3. **Ask export destination:**

If canonical or all: "Which directory should I copy the files to?"

Validate the directory exists (offer to create it if it doesn't). Copy files there with `rsync -a`. Report files copied.

4. **Verify export (mandatory before deletion is unlocked):**

For the `canonical` or `all` export option:
```bash
source_count=$(find corpus/canonical/ -type f 2>/dev/null | wc -l)
dest_count=$(find {destination}/ -type f 2>/dev/null | wc -l)
```
If dest_count ≥ source_count: "Export verified — {source_count} canonical files at `{destination}`."
If dest_count < source_count: "⚠ File count mismatch — {source_count} source files, {dest_count} at destination."
On mismatch: ask "Continue anyway despite mismatch? [yes/cancel]". If cancel: stop, do not proceed to deletion.

For the `none` export option:
Require explicit acknowledgment before proceeding to deletion:
> "You've chosen to skip export. Your corpus and index will be permanently deleted with no backup.
> Type exactly: NO BACKUP — to confirm, or anything else to cancel."
If user types anything other than `NO BACKUP` exactly: "Cancelled. Your data is safe." Stop.
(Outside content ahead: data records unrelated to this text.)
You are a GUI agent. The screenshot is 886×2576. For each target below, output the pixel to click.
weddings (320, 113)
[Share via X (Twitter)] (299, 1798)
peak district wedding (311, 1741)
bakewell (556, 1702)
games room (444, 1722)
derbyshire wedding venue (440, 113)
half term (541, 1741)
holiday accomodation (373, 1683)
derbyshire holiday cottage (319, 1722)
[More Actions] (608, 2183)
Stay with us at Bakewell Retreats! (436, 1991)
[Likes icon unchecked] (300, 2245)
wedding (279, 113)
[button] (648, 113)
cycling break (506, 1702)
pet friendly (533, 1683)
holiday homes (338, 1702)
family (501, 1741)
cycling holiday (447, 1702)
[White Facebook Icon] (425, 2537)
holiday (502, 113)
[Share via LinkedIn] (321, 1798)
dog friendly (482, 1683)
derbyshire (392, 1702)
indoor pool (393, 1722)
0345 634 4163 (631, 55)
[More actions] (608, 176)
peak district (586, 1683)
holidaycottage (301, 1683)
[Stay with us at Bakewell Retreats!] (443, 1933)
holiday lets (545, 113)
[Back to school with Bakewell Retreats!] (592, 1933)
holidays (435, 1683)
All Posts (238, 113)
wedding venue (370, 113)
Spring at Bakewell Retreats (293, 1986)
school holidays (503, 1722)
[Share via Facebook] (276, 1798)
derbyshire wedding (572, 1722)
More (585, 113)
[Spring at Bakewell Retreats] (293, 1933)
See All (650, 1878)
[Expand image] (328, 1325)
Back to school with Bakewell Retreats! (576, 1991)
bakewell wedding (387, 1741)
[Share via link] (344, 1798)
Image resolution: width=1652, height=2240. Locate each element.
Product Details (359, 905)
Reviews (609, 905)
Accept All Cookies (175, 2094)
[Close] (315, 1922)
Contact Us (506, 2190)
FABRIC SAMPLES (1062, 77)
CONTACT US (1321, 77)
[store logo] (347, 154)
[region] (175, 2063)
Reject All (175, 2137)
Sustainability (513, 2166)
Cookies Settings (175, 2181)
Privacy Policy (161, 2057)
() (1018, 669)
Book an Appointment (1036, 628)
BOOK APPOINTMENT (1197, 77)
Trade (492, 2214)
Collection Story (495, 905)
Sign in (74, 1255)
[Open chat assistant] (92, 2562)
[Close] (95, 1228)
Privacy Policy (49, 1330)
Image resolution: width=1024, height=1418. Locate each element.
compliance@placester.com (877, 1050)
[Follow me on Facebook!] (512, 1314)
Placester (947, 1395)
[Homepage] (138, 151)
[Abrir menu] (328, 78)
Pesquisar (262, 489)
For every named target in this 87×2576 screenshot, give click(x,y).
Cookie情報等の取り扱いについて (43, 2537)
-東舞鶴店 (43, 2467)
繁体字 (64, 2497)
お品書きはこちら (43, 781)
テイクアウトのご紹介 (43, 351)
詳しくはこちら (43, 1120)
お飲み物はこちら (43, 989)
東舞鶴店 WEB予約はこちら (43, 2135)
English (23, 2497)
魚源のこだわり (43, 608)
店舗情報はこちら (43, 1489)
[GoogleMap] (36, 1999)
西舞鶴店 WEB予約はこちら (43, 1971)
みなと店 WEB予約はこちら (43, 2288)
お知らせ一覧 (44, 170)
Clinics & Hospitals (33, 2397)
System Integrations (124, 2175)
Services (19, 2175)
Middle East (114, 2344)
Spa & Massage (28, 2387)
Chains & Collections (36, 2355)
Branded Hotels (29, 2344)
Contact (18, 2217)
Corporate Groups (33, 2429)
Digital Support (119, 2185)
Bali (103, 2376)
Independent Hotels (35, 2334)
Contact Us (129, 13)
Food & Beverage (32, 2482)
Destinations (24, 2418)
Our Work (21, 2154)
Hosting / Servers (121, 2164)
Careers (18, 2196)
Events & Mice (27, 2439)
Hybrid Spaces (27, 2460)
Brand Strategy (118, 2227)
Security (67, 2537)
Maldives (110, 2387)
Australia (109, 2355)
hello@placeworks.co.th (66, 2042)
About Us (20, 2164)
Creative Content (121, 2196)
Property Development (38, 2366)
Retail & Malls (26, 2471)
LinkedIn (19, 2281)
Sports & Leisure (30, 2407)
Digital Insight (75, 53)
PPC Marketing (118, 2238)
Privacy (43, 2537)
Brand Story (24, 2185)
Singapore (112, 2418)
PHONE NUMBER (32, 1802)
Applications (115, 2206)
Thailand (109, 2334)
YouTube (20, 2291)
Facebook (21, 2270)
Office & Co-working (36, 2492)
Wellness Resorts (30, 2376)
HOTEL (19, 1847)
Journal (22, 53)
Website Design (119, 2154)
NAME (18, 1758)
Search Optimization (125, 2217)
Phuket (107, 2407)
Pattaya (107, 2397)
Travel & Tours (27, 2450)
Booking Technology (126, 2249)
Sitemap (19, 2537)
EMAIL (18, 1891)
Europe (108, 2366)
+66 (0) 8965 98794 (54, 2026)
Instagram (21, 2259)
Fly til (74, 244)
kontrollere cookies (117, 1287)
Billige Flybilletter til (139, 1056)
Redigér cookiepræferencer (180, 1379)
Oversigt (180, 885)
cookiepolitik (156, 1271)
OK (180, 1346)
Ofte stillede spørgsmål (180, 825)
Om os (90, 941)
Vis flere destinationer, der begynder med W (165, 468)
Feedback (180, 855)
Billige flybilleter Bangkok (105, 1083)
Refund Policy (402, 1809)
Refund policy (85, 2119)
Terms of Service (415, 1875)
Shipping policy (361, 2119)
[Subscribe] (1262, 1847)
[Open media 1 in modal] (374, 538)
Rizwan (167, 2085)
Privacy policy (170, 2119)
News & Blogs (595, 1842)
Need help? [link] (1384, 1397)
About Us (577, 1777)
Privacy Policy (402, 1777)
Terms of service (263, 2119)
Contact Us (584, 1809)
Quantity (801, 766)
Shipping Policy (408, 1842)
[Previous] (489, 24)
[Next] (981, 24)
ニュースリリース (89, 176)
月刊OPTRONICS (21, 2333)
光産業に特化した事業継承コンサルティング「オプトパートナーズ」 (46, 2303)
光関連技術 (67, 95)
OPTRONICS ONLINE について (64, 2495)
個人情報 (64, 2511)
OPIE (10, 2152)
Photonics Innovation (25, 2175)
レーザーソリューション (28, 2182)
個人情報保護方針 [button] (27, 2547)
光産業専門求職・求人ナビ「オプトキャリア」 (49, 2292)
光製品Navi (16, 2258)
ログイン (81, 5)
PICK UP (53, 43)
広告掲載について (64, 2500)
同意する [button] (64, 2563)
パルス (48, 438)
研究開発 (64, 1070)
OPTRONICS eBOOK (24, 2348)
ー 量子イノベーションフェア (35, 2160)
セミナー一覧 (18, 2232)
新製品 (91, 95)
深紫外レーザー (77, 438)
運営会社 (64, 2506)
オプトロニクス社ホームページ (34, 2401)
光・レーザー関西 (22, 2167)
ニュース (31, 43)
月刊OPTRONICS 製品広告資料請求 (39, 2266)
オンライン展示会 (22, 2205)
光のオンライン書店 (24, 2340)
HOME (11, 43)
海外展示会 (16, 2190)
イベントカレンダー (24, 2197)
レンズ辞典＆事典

5. **Ask what to delete** (separate question for each):

Ask each question independently. For each, require separate confirmation.

**corpus/ directory:**
> "⚠ IRREVERSIBLE DATA LOSS WARNING ⚠
>
> Delete the entire `corpus/` directory? This contains {N} files including your canonical documents, source files, and pipeline state.
> This cannot be undone.
>
> To confirm, type exactly: DELETE CORPUS
> To skip, type anything else."

**RAG index:**
> "⚠ IRREVERSIBLE DATA LOSS WARNING ⚠
>
> Delete the `.rag-index/` directory? This contains the search index ({N} files).
> The index can be rebuilt from `corpus/canonical/` if you keep those files.
> This cannot be undone.
>
> To confirm, type exactly: DELETE RAG INDEX
> To skip, type anything else."

**Pipeline state:**
> "⚠ IRREVERSIBLE DATA LOSS WARNING ⚠
>
> Delete pipeline state files (`.sweetclaude/state/corpus-pipeline.yaml`, `.sweetclaude/state/corpus.yaml`, `.sweetclaude/state/consolidate-plan.md`)?
> This cannot be undone.
>
> To confirm, type exactly: DELETE CORPUS STATE
> To skip, type anything else."

6. **Execute only confirmed deletions:**

```bash
# Only if DELETE CORPUS confirmed:
rm -rf corpus/

# Only if DELETE RAG INDEX confirmed:
rm -rf .rag-index/

# Only if DELETE CORPUS STATE confirmed:
rm -f .sweetclaude/state/corpus-pipeline.yaml .sweetclaude/state/corpus.yaml .sweetclaude/state/consolidate-plan.md
```

Report each deletion as it completes. Report anything skipped.